Pour Christian, les Iraniens aspirent au changement, mais pas à n’importe quel prix :« Tout est mieux qu’un régime des mollahs et qu’une république islamique. Mais les Iraniens ne vont pas accepter un changement de régime à n’importe quelle condition. Ils craignent que les Occidentaux veuillent simplement mettre la main sur les richesses du pays. » Et d’ajouter, lucide : « Il y a déjà des rumeurs de démantèlement du pays — république kurde, baloutche, arabe… Ça fait très, très peur aux Iraniens.

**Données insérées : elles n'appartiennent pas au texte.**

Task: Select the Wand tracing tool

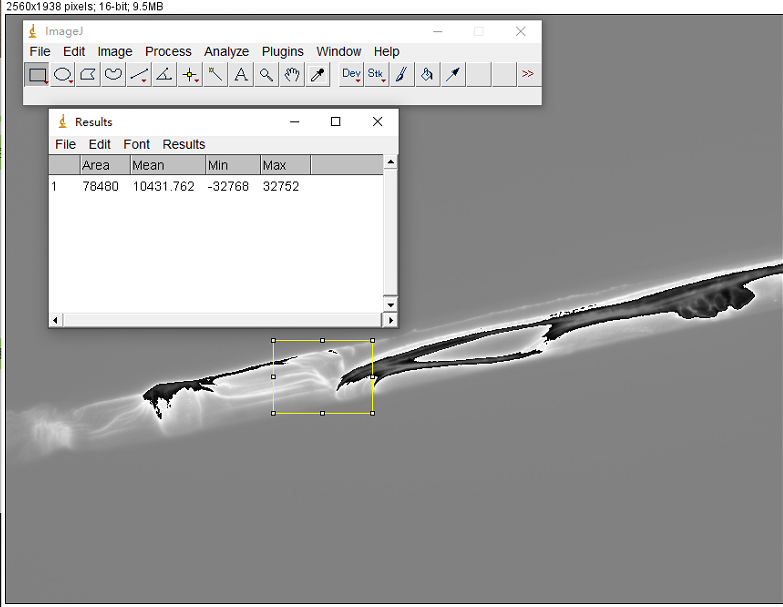Action: [x=215, y=74]
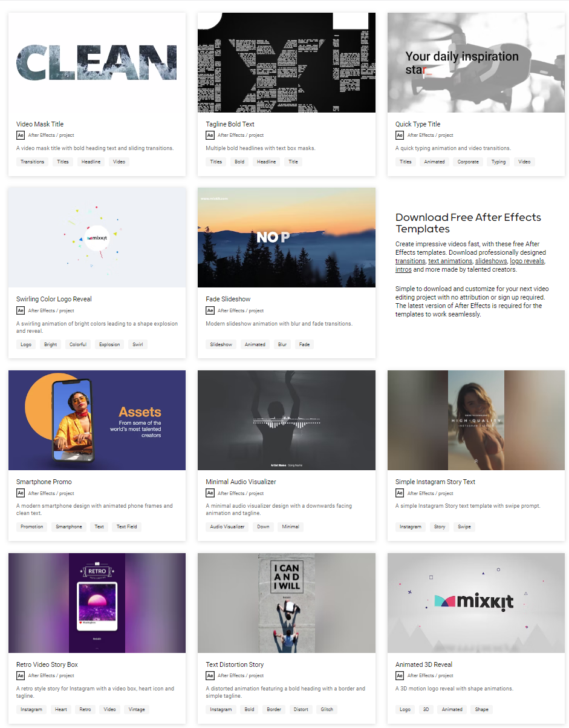Viewport: 569px width, 728px height.
Task: Click the Ae icon under Smartphone Promo
Action: pos(21,493)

Le risque, c’est de les voir faire front commun, par patriotisme, s’ils perçoivent une tentative de mise sous tutelle. » et de rejeter toute révolution, de faire front aux côtés de ceux qu’ils détestent afin de ne pas sombrer dans l'anarchie telle que leur voisin irakien l'a connu après la chute du Président Saddam Hussein. (2003).
Christian Pahlavi évoque enfin une possibilité qui, selon lui, n’est pas à exclure : « Je ne serais pas étonné que les Russes ou les Chinois voient d’un bon œil un coup d’État militaire d’un jeune officier de l’Artesh — L'armée de la république islamique d'Iran , beaucoup moins idéologisée, moins corrompue [que les Gardiens de la Révolution-ndlr]. Il pourrait se présenter aux Iraniens comme un nationaliste, un moderniste… même s’il devenait un pion de Moscou ou de Pékin. ». La Russie et la Chine sont des alliés de Téhéran, rentré récemment dans les BRICS, mais tout porte à croire qu’ils ne bougeront pas en cas d’intervention américaine.
Les paroles de Christian et Pierre Pahlavi témoignent d’un attachement profond à une vision monarchique de l’Iran — non comme un retour au passé, mais comme une clef pour l’avenir. Leur mise en garde est claire : pas de restauration crédible sans souveraineté, ni sans démocratie.